В ем без мала на фунт серебра...

И вся комическая ситуация (богатый кавалер вдруг становится голым и жалким) решена исключительно средствами зрелищного воздействия, доставляя исполнителям в первую очередь художественное удовольствие - не оттого, что они так ловко обтяпали дельце, а собственно театральной эксцентрикой и картинностью происшедшего. Грабеж заканчивается живописным кадром:

Жаль, что не было там фотографа,

А то славный бы вышел портрет:

Дама в шляпочке и в сорочечке,

А на нем даже этого нет!..

Скажут злорадно: вы бы запели по-другому, когда бы оказались на месте потерпевших. Не спорю. Запел бы по-другому. Но это была бы уже не песня, а печальный факт моей биографии или, возьмем расширительно, «социальное бедствие», «мораль», «полиция», «борьба с преступностью», «юридический казус» и прочее, и прочее, что прямого отношения к поэзии не имеет, а иногда и вступает с ней в неразрешимое противоречие. Это совсем не значит, что искусство «вне социально» или «аморально». Просто социальные и нравственные критерии у него, по-видимому, несколько иные, чем в обычной жизни, более широкие, что ли. Поэтому, например, пушкинский «Узник», как художественный образ, не пройдет по разряду уголовников, хотя не приведи Господь встретиться с этим «орлом» в каком-нибудь темном лесу, где он клевал или клюет свою «кровавую пищу». И Пугачев у Пушкина в «Капитанской дочке» не очень-то похож на свой прообраз, на реального Пугачева, которого тот же Пушкин, в согласии с исторической правдой, непривлекательно описал в «Истории Пугачевского бунта». А без «выдуманного», «поэтического», пушкинского Пугачева (в «Капитанской дочке») нам не обойтись, доколе мы, допустим, ищем постичь и русский бунт, и русскую душу, и народ, и фольклор, и самого Пушкина (просто без Пугачева, как исторического лица, мы в принципе обойдемся).

Блатная песня тем и замечательна, что содержит слепок души народа (а не только физиономии вора), и в этом качестве, во множестве образцов, может претендовать на звание национальной русской песни, обнаруживая - даже на этом нищенском и подозрительном уровне - то прекрасное, что в жизни скрыто от наших глаз.
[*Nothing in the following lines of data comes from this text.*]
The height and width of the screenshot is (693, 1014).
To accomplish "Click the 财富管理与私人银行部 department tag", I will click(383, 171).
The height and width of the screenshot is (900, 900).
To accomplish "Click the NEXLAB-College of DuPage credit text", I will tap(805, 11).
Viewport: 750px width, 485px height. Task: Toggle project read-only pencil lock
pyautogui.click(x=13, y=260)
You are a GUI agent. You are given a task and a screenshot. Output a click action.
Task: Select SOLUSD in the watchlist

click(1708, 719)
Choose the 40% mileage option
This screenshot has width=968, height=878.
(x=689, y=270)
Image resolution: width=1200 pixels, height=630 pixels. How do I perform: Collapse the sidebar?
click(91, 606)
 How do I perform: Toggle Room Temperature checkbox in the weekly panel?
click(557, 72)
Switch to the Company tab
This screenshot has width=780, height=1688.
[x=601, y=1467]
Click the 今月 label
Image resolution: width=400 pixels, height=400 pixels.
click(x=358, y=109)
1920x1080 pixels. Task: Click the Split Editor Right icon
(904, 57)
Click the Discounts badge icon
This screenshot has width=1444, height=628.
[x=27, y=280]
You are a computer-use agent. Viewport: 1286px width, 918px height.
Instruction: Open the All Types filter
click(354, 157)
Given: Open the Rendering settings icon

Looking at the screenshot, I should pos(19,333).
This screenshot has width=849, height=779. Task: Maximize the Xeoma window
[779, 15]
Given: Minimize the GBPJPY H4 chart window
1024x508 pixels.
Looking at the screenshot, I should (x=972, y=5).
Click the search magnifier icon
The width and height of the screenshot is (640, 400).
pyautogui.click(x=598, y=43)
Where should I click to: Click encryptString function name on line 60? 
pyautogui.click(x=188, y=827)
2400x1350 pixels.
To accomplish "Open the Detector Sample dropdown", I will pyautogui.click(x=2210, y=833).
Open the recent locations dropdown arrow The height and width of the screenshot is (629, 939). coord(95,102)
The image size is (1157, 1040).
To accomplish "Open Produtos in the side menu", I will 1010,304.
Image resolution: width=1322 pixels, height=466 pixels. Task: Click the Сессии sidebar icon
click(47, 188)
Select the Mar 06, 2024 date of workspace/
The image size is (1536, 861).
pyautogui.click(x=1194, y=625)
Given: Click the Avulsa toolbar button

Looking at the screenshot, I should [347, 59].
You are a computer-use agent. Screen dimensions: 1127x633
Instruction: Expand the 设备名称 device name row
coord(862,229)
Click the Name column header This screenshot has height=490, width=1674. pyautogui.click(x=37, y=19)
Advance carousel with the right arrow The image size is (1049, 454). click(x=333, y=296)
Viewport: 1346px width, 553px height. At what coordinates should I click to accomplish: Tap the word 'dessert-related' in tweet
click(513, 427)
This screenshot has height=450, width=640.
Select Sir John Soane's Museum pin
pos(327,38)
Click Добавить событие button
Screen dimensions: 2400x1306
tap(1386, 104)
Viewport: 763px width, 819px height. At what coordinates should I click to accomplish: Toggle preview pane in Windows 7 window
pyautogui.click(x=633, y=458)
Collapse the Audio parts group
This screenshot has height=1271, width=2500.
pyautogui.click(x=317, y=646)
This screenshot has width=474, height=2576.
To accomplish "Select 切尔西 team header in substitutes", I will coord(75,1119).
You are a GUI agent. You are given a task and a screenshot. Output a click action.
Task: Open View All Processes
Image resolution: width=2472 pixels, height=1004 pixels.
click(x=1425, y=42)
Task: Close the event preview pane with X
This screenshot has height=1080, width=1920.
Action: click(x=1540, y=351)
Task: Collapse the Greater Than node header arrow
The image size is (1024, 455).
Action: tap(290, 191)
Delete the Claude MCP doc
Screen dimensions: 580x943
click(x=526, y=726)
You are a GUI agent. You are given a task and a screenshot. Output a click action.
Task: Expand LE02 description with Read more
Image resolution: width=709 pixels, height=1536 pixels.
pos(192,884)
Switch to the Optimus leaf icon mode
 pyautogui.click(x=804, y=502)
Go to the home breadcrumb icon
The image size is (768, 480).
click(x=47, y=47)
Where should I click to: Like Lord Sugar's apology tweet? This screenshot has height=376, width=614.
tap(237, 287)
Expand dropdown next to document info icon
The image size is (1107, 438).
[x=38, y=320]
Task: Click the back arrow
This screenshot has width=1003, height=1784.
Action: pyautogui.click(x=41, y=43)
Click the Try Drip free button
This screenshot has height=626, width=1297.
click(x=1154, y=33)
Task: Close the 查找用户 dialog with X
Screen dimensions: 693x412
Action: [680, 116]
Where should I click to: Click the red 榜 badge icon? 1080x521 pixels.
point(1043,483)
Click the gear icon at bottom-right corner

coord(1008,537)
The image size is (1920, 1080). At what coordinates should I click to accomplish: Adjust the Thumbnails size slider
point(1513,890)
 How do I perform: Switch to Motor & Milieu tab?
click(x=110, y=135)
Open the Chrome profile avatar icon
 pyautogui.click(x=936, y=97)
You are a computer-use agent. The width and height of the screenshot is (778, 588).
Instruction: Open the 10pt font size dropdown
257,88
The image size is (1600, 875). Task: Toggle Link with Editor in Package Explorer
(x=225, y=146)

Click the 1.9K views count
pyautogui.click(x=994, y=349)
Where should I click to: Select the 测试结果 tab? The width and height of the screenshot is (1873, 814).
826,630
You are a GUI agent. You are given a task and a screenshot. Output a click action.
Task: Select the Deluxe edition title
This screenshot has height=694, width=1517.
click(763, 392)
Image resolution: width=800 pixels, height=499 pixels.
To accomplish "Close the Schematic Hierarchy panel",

Более того, блатная песня (именно как песня) в своем зерне чиста и невинна, как малое дитя, и глубокой, духовной, нравственной нотой, независимо от собственной воли, отрицает преступления, которые она, казалось бы, с таким знанием воспевает. Но в том-то и дело, что воспевает она нечто другое. Мы не найдем здесь прославления злодейства в его подлинном, бесчеловечном образе, без каких-либо иных поворотов и обертонов, которые его подменяют, смягчают и уводят в сторону, например, «эстетики», «веселья», «несчастной доли», «геройского подвига», «верности», «любви» и т. д. Словно душа народа не может и не хочет признать себя злой, в корне, в основе злой и жаждет добра на самых скользких путях... Славен и велик народ, у которого злодеи поют такие песни. Но и как он, должно быть, смятен и обездолен, если ворам и разбойникам дано эту всеобщую песню сложить полнее и лучше, чем какому-либо иному сословию. До какой высоты поднялся! До каких степеней упал!..

Над лагерем склонился сон глубокий,

Луна, сверкая, вышла из-за туч...

А в эту ночь, мой милый, мой хороший,

Письмо тебе строчит родная дочь...

Поет воровайка, хриплым голосом беря пронзительно-высокую ноту, надрывая сердце себе и слушателям.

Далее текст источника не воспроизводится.